Diversification of mixed-use properties decreases risk by achieving market spread
Growing in popularity amongst investors are mixed-use commercial properties, which provide the necessary space for diversifying prospective tenants and property types. Traditionally split between ground-level retail and upper-level residential and/or office spaces, this type of investment can enable an array of advantages.
Perhaps the largest drawcard for mixed-use commercial properties lies in the mitigation of risk, as the split of success is distributed across two or more variables. What this means is that, if one business or property is either underperforming or vacant, the other can compensate by providing another income stream.
Further contributing to the benefits includes leveraging different tenant markets, as at any given time one domain can be stronger than the other, which depends on what the market requires at the particular time. Distributing the investor’s reliance across multiple avenues, instead of being tied to just one, can further add to the reduction of risk.
The question becomes, what mixed-use commercial properties work best? The answer to this spans a couple of points.
Firstly, location plays a big role in identifying the appropriate split. As mentioned, the upper-level residential combined with lower-level retail is a tried-and-true formula that typically yields success. However, to maximise these yields, the property would ideally be located inside a community where the need for accommodation, combined with the possibility of a cafe or retail space on the lower level, is a viable business option.
Given that residential generally has a much lower vacancy rate, the consensus amongst experts is to primarily target residential occupants, with the commercial element considered secondary due to the higher vacancy rates for longer periods.
Secondly, understanding what your borrowing capacity is will be crucial, as this can vary greatly from that seen when related specifically to residential.

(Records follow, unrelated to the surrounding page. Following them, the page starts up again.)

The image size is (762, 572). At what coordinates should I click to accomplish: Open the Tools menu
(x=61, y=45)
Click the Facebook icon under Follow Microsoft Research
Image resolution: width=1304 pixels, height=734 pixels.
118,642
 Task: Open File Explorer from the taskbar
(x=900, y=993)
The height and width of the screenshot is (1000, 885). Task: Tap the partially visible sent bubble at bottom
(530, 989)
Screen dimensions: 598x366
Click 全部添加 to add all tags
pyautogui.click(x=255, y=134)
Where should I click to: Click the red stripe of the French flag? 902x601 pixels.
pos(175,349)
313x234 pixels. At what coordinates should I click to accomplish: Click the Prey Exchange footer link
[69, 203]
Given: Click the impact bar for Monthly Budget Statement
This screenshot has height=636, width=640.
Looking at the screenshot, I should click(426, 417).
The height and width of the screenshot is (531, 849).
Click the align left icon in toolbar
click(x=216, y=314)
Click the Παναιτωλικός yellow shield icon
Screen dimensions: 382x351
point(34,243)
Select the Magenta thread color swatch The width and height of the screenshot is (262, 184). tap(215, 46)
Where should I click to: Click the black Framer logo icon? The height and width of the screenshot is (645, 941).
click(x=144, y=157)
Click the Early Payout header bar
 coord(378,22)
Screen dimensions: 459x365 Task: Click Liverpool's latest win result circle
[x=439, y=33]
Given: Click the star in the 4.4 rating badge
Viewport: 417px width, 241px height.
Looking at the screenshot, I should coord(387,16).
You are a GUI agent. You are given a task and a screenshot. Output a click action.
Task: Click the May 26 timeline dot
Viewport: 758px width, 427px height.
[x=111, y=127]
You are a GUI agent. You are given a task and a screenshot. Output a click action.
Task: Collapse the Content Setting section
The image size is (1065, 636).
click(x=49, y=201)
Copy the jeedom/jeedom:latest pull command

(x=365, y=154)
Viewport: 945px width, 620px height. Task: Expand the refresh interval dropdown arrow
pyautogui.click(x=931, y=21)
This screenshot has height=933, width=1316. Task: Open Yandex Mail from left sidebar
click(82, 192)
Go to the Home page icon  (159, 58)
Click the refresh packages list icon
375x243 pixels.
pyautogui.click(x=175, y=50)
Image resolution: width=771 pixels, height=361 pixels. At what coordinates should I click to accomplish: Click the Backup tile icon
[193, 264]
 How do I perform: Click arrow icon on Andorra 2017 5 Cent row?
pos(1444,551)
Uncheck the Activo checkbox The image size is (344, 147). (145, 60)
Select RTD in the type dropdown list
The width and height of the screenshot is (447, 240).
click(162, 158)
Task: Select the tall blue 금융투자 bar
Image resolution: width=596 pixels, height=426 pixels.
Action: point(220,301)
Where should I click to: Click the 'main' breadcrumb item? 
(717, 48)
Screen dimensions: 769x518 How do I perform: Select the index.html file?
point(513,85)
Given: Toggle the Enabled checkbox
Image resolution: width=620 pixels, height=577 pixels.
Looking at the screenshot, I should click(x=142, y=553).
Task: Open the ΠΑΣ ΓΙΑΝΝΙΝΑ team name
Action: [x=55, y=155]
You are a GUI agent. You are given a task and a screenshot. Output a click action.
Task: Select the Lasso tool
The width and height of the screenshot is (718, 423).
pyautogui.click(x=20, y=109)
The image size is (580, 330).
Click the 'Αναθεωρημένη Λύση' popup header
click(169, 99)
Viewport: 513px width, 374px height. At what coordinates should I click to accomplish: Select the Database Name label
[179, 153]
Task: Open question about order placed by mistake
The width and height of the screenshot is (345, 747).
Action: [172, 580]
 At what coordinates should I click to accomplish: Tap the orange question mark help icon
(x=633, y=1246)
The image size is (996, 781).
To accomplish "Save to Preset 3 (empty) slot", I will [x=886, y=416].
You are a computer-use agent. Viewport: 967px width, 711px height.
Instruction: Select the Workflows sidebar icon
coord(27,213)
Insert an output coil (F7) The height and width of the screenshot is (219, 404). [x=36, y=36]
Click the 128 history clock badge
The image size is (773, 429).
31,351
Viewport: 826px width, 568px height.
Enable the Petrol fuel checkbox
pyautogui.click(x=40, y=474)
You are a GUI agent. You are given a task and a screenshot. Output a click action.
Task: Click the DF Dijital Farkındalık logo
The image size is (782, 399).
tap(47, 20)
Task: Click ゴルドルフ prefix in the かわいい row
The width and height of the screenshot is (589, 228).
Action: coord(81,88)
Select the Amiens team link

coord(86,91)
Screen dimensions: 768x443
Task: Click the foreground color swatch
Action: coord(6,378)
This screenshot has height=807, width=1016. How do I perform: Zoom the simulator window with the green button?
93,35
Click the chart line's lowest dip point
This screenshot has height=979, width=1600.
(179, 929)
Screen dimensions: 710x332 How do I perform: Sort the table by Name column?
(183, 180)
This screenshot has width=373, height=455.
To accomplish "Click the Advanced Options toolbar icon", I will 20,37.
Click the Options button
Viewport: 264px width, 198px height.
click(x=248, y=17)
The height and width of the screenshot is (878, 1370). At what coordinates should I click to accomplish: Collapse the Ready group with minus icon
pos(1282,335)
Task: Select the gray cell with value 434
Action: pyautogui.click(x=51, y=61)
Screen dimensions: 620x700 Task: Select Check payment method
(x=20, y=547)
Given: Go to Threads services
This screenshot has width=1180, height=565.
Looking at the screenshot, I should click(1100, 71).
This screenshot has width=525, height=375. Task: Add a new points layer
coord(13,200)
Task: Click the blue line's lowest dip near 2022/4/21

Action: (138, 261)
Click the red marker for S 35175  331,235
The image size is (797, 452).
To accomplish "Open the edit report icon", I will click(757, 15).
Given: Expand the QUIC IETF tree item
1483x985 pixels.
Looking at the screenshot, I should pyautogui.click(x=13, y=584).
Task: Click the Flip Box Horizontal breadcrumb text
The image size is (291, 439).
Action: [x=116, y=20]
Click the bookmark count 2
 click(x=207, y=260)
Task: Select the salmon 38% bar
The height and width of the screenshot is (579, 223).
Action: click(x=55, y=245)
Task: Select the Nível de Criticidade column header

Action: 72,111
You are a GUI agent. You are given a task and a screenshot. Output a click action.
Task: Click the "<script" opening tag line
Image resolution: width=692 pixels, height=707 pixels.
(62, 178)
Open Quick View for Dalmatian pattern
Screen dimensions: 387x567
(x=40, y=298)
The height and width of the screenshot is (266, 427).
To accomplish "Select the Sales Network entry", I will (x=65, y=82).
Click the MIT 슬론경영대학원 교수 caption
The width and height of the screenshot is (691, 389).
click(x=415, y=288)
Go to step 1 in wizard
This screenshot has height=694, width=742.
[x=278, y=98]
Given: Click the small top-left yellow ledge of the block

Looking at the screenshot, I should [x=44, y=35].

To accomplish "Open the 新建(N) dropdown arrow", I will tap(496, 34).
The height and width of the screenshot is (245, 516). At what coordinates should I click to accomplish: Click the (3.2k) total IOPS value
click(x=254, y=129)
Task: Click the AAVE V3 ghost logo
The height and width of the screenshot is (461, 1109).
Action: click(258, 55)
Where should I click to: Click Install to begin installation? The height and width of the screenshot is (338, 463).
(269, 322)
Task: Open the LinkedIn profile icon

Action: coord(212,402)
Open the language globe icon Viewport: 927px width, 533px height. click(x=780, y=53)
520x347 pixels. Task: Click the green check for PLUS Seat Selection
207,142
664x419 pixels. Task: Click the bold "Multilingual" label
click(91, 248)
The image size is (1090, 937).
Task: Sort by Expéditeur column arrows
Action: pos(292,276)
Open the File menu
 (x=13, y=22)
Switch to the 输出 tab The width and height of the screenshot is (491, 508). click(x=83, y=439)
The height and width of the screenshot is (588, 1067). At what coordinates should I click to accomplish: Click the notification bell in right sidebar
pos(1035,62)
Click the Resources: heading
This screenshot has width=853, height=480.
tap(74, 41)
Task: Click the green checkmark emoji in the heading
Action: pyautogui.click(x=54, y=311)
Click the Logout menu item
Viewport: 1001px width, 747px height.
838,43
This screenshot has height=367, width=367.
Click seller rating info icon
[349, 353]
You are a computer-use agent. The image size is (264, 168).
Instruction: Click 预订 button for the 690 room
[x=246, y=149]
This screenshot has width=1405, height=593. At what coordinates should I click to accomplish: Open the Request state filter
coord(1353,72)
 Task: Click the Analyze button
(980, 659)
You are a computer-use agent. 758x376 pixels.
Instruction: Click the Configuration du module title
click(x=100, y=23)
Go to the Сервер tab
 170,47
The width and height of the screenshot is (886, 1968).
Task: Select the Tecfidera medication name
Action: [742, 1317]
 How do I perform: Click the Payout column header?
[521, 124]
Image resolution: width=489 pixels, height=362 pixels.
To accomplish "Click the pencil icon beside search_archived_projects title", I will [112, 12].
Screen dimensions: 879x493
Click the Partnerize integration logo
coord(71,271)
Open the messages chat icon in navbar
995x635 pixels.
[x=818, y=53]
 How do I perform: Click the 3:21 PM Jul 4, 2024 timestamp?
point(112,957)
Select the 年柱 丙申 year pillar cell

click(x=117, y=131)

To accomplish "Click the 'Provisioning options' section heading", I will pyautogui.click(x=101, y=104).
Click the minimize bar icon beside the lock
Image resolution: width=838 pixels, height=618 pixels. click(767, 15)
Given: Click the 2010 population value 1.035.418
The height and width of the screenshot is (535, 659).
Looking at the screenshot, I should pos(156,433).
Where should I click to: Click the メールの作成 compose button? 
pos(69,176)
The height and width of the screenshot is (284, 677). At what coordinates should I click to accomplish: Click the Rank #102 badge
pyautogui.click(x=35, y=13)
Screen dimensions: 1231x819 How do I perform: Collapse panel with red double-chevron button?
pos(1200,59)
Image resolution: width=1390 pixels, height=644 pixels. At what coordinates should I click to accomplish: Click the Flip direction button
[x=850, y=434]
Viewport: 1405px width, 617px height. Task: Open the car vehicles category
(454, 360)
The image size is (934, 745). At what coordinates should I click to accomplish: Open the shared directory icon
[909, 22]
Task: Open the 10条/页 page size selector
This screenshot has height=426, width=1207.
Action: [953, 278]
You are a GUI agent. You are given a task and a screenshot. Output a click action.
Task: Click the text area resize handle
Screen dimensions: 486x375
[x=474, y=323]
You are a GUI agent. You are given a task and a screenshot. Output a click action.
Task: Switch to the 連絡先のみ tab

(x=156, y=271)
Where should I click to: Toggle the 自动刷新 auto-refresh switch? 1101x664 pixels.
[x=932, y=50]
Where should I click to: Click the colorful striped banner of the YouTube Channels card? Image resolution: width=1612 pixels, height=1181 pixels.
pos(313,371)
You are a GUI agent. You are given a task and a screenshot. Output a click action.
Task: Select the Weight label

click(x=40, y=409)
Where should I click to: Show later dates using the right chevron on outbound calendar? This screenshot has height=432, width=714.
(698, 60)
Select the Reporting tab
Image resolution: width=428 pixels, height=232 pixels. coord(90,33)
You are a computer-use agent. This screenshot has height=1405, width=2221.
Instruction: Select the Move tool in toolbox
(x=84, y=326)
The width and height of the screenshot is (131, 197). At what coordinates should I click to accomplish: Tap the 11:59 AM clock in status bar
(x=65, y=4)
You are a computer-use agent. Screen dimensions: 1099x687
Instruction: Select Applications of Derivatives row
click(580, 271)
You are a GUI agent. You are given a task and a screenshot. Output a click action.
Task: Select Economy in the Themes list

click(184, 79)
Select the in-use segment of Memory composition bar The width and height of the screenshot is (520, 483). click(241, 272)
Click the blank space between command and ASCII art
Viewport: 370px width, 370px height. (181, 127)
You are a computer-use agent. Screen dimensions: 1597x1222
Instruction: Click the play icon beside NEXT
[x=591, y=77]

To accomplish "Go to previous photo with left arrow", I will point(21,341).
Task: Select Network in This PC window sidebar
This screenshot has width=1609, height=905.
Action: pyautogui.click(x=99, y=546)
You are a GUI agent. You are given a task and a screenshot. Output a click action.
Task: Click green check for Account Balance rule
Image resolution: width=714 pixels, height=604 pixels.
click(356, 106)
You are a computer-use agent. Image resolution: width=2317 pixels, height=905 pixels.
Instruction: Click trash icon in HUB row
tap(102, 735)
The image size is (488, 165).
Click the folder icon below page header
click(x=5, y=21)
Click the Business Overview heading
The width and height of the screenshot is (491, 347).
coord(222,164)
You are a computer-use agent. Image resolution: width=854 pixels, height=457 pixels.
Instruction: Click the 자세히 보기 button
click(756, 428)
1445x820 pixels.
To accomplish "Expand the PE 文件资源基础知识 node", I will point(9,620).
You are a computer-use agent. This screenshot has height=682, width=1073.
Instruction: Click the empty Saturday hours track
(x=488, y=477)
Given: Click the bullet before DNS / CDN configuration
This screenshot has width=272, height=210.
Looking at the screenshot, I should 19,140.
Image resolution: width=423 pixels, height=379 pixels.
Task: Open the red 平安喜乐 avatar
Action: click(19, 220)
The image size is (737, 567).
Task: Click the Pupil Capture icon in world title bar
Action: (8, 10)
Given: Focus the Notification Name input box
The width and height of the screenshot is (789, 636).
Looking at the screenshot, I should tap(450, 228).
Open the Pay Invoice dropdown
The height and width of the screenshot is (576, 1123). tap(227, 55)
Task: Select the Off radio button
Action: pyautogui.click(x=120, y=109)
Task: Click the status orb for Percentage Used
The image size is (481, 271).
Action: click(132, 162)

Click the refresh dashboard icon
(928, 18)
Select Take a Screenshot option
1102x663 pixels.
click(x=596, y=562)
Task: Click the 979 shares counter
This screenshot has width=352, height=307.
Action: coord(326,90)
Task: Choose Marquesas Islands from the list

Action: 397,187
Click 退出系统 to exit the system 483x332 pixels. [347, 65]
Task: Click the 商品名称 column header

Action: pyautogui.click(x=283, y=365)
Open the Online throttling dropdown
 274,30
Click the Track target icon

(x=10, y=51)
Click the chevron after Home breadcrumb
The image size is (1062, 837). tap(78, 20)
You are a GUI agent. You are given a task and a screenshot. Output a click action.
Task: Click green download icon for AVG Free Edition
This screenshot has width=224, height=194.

An increased amount of capital is usually required to commence the project, along with a detailed understanding of the zoning guidelines of the area.
Mixed-use commercial properties provide a host of benefits to potential investors, and if researched correctly, can drastically decrease the risk thanks to the diversification of both markets and tenants.
By not placing all eggs in one basket, this investment strategy covers the variables that notoriously arise in the market, allowing for consistency despite the potential volatility.